Sometimes you tell me to wear that paper dress and I do so without protesting even though I'm sure you don't need to check my vitals while I'm naked. Once I think you forgot about me back in Exam Room 4 so I walked to the water fountain with my ass hanging out the back. I wasn't thirsty, but I wanted to announce that I was still naked and waiting. It didn't really work because I still sat naked for half an hour on that table with tissue paper over it. However, I think you must have written something in my chart because that's the last time you made me wear the paper dress. I hope it says something like "Patient is not to be naked. Will cause a scene."
I don't self-diagnose because it probably irritates you and will be wrong anyway. I trust that your education and the fancy equipment that you don't let me play with is enough for you to tell me what's wrong with me. Every once in a while you tell me not to eat before an appointment because of some test that you don't explain to me. I stop eating at midnight even though I get an intense craving for an omelet about twenty minutes later. This does not stop you from seeing me at 1:25 when my appointment was for noon. From now on, I'm eating the damn omelet at 12:20 because with your ultra-considerate punctuality I know it won't affect the test.
When you ask me questions about how much I drink or smoke, I tell you. When you ask about my sex life or diet or sleeping patterns I give you detailed answers because even though I think it's weird, I assume that my answers may lead you to discover what freakish disease I have. (I secretly hope it's something so new and freakish that the medical community is forced to name it after me.) So far this has not worked, but when you ask me how many stuffed animals I had in the third grade or how often I eat hummus (often, because it's delicious) I will tell you.
But one time I asked you why I couldn't drink grapefruit juice with a certain medication. You curtly replied "I don't know" and moved on. I think that's a really dick move because I was just trying to be safe and I happen to have the curiosity of a toddler and you could have just told me the answer instead of being a dismissive prick. When I saw you next, you asked me how the iron supplements were working. I replied "I don't know" because I was still holding a grudge, but I know you didn't get it because you just looked at me like I was crazy.
And about the iron supplements - once I told you I had been excessively tired and I couldn't attribute it to insomnia or alcohol. You laughed and said "well, that's unfortunate, huh?" and didn't really address my problem. Three months and some bloodwork later, you told me I was anemic and iron supplements would help me be less tired. Thanks for listening. You owe me three months of good sleep, asshole.

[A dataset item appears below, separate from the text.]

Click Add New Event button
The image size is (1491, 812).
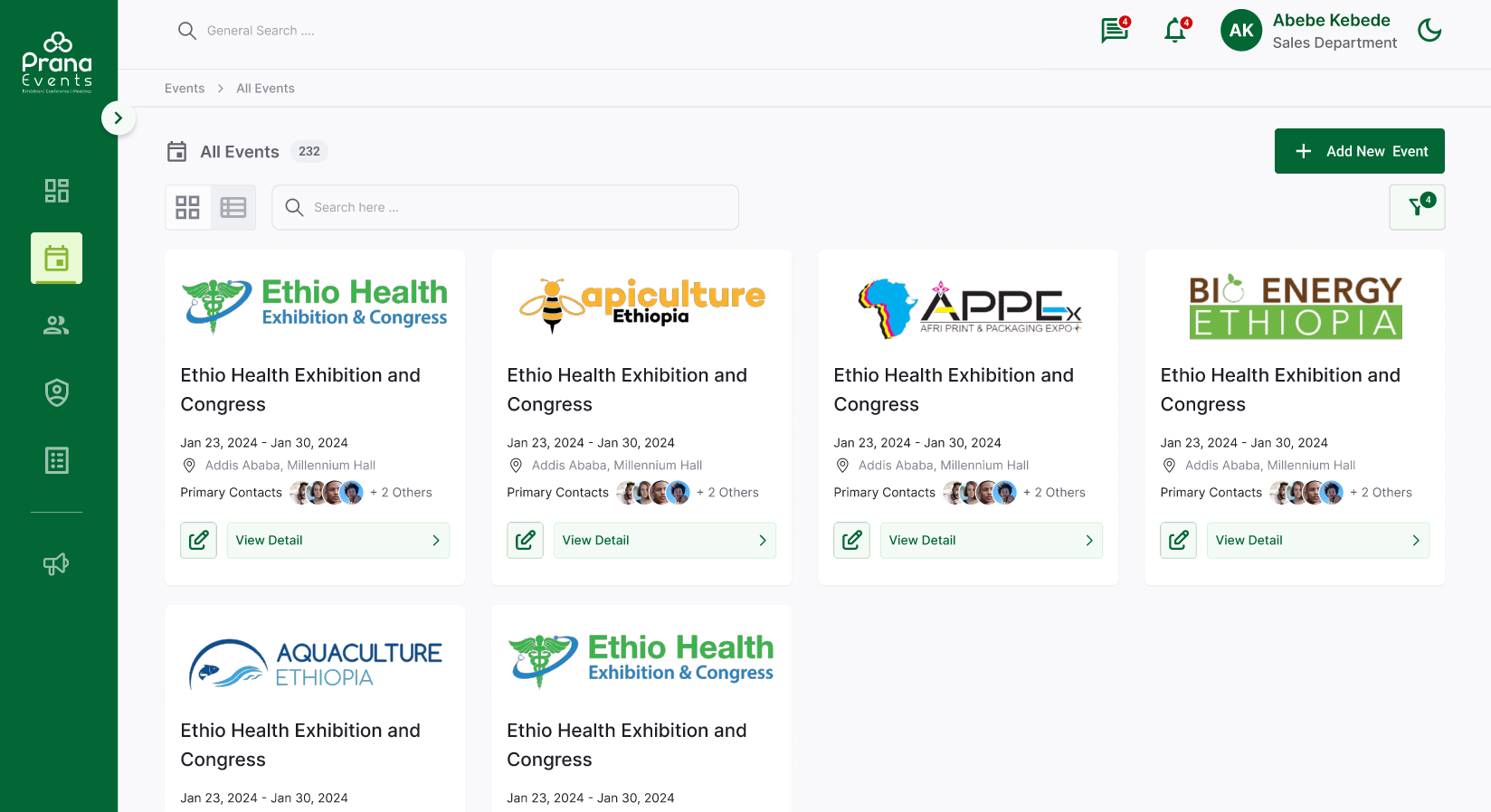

In the short respite that comes after my visit and before the clusterfuck frustrations of the pharmacy, I want one thing and one thing only. A sticker. I want a dinosaur sticker or a Disney Princess sticker. I would prefer a princess riding a dinosaur sticker, but I realize those may only exist in my imagination. I would greatly appreciate it if you would stop judging me when I dig through the sticker box like a frantic junkie on a dumpster dive. Once you told me that the stickers were just for the kids. I told you that my insurance pays for my visits and all the fruitless tests you order for me, I always pay my co-pays and the amount of kickbacks you get from drug companies by recommending their brand of synthetic dope is more than enough to afford buying stickers a tad bit more often. In fact, I'm convinced that the revenue I alone generated last year paid for your ungrateful child's cello lessons or your two week summer vacation in the Poconos.
I don't need an ass-kissing every time I grace your office with my greasy hair, unwashed face and sweatpants. I don't need a TV in the waiting room or every issue of Good Housekeeping from 1993-1996. I just want you to fix me so I don't have to see you again.
Oh, by the way, do you remember the time you found about two dozen penises fashioned from cotton balls, tongue depressors, some crude Sharpie details and medical tape in the drawers of Exam Room 6? Yeah, that was me. That's what you get for being such a dick.